• [Assignment]: Return all entries below exactly. Skip nothing.
[Exercise data Boundary: Start]
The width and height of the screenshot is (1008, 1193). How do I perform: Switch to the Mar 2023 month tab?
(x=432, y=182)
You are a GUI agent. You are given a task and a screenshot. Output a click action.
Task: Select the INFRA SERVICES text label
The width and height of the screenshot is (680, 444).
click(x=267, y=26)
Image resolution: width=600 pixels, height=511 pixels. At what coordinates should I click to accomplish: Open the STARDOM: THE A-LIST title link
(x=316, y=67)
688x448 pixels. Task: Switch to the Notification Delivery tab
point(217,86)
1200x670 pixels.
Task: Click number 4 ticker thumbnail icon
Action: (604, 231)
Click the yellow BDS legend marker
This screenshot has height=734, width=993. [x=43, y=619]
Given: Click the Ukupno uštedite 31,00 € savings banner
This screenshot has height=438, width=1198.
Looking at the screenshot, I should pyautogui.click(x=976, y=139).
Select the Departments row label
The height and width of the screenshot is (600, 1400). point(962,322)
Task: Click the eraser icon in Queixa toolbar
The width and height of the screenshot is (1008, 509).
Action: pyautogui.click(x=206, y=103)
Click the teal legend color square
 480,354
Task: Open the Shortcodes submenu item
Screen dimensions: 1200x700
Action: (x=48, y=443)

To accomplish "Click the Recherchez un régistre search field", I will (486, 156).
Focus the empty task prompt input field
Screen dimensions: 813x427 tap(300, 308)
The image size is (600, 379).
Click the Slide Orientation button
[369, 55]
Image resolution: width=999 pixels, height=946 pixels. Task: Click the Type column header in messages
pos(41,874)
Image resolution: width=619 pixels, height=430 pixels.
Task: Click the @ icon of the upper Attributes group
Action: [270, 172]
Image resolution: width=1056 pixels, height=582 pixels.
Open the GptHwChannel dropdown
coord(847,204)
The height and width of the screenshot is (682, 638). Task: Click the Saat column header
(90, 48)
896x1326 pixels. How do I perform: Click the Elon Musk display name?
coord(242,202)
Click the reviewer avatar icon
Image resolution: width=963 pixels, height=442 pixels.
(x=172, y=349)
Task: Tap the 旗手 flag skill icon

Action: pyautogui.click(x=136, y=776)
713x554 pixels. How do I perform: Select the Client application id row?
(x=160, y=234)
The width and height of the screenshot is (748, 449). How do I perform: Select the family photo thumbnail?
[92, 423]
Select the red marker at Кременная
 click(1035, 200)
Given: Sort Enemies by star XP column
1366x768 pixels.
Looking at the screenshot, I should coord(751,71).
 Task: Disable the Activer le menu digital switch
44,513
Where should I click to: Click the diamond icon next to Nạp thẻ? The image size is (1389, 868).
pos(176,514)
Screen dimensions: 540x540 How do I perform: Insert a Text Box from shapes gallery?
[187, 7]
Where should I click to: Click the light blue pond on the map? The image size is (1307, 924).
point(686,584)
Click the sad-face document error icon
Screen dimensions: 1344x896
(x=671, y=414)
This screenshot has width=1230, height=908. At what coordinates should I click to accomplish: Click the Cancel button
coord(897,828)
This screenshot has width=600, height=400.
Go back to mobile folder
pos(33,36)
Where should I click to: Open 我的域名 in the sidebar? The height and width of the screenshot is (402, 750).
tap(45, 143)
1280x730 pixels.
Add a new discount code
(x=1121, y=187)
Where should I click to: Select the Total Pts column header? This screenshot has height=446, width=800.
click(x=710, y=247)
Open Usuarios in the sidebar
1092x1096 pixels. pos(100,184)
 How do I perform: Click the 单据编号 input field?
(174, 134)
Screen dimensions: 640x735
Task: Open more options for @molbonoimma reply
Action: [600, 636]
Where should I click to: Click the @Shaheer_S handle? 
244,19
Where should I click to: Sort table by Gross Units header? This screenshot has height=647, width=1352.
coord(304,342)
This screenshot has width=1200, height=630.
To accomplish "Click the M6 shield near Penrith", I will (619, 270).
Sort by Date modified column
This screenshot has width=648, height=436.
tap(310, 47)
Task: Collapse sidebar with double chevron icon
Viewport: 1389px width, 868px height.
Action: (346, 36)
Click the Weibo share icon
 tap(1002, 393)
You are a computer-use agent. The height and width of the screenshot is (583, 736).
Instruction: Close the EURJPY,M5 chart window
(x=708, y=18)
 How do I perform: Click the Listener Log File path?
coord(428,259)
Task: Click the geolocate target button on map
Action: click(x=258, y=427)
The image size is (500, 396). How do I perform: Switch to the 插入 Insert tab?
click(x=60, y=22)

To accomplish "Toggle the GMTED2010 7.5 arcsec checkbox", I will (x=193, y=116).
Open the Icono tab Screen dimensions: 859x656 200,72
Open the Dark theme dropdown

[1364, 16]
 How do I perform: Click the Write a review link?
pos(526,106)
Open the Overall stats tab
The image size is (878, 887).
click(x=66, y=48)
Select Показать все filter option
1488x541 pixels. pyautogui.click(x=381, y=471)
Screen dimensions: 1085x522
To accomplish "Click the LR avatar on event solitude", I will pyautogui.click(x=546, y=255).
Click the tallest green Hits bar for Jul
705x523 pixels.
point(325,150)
[Exercise data Boundary: End]
• [The answer]:
The width and height of the screenshot is (1008, 1193). How do I perform: Switch to the Mar 2023 month tab?
(x=432, y=182)
You are a GUI agent. You are given a task and a screenshot. Output a click action.
Task: Select the INFRA SERVICES text label
The width and height of the screenshot is (680, 444).
click(x=267, y=26)
Image resolution: width=600 pixels, height=511 pixels. At what coordinates should I click to accomplish: Open the STARDOM: THE A-LIST title link
(x=316, y=67)
688x448 pixels. Task: Switch to the Notification Delivery tab
point(217,86)
1200x670 pixels.
Task: Click number 4 ticker thumbnail icon
Action: (604, 231)
Click the yellow BDS legend marker
This screenshot has height=734, width=993. [x=43, y=619]
Given: Click the Ukupno uštedite 31,00 € savings banner
This screenshot has height=438, width=1198.
Looking at the screenshot, I should pyautogui.click(x=976, y=139).
Select the Departments row label
The height and width of the screenshot is (600, 1400). point(962,322)
Task: Click the eraser icon in Queixa toolbar
The width and height of the screenshot is (1008, 509).
Action: pyautogui.click(x=206, y=103)
Click the teal legend color square
 480,354
Task: Open the Shortcodes submenu item
Screen dimensions: 1200x700
Action: (x=48, y=443)

To accomplish "Click the Recherchez un régistre search field", I will (486, 156).
Focus the empty task prompt input field
Screen dimensions: 813x427 tap(300, 308)
The image size is (600, 379).
Click the Slide Orientation button
[369, 55]
Image resolution: width=999 pixels, height=946 pixels. Task: Click the Type column header in messages
pos(41,874)
Image resolution: width=619 pixels, height=430 pixels.
Task: Click the @ icon of the upper Attributes group
Action: [270, 172]
Image resolution: width=1056 pixels, height=582 pixels.
Open the GptHwChannel dropdown
coord(847,204)
The height and width of the screenshot is (682, 638). Task: Click the Saat column header
(90, 48)
896x1326 pixels. How do I perform: Click the Elon Musk display name?
coord(242,202)
Click the reviewer avatar icon
Image resolution: width=963 pixels, height=442 pixels.
(x=172, y=349)
Task: Tap the 旗手 flag skill icon

Action: pyautogui.click(x=136, y=776)
713x554 pixels. How do I perform: Select the Client application id row?
(x=160, y=234)
The width and height of the screenshot is (748, 449). How do I perform: Select the family photo thumbnail?
[92, 423]
Select the red marker at Кременная
 click(1035, 200)
Given: Sort Enemies by star XP column
1366x768 pixels.
Looking at the screenshot, I should coord(751,71).
 Task: Disable the Activer le menu digital switch
44,513
Where should I click to: Click the diamond icon next to Nạp thẻ? The image size is (1389, 868).
pos(176,514)
Screen dimensions: 540x540 How do I perform: Insert a Text Box from shapes gallery?
[187, 7]
Where should I click to: Click the light blue pond on the map? The image size is (1307, 924).
point(686,584)
Click the sad-face document error icon
Screen dimensions: 1344x896
(x=671, y=414)
This screenshot has width=1230, height=908. At what coordinates should I click to accomplish: Click the Cancel button
coord(897,828)
This screenshot has width=600, height=400.
Go back to mobile folder
pos(33,36)
Where should I click to: Open 我的域名 in the sidebar? The height and width of the screenshot is (402, 750).
tap(45, 143)
1280x730 pixels.
Add a new discount code
(x=1121, y=187)
Where should I click to: Select the Total Pts column header? This screenshot has height=446, width=800.
click(x=710, y=247)
Open Usuarios in the sidebar
1092x1096 pixels. pos(100,184)
 How do I perform: Click the 单据编号 input field?
(174, 134)
Screen dimensions: 640x735
Task: Open more options for @molbonoimma reply
Action: [600, 636]
Where should I click to: Click the @Shaheer_S handle? 
244,19
Where should I click to: Sort table by Gross Units header? This screenshot has height=647, width=1352.
coord(304,342)
This screenshot has width=1200, height=630.
To accomplish "Click the M6 shield near Penrith", I will (619, 270).
Sort by Date modified column
This screenshot has width=648, height=436.
tap(310, 47)
Task: Collapse sidebar with double chevron icon
Viewport: 1389px width, 868px height.
Action: (346, 36)
Click the Weibo share icon
 tap(1002, 393)
You are a computer-use agent. The height and width of the screenshot is (583, 736).
Instruction: Close the EURJPY,M5 chart window
(x=708, y=18)
 How do I perform: Click the Listener Log File path?
coord(428,259)
Task: Click the geolocate target button on map
Action: click(x=258, y=427)
The image size is (500, 396). How do I perform: Switch to the 插入 Insert tab?
click(x=60, y=22)

To accomplish "Toggle the GMTED2010 7.5 arcsec checkbox", I will (x=193, y=116).
Open the Icono tab Screen dimensions: 859x656 200,72
Open the Dark theme dropdown

[1364, 16]
 How do I perform: Click the Write a review link?
pos(526,106)
Open the Overall stats tab
The image size is (878, 887).
click(x=66, y=48)
Select Показать все filter option
1488x541 pixels. pyautogui.click(x=381, y=471)
Screen dimensions: 1085x522
To accomplish "Click the LR avatar on event solitude", I will pyautogui.click(x=546, y=255).
Click the tallest green Hits bar for Jul
705x523 pixels.
point(325,150)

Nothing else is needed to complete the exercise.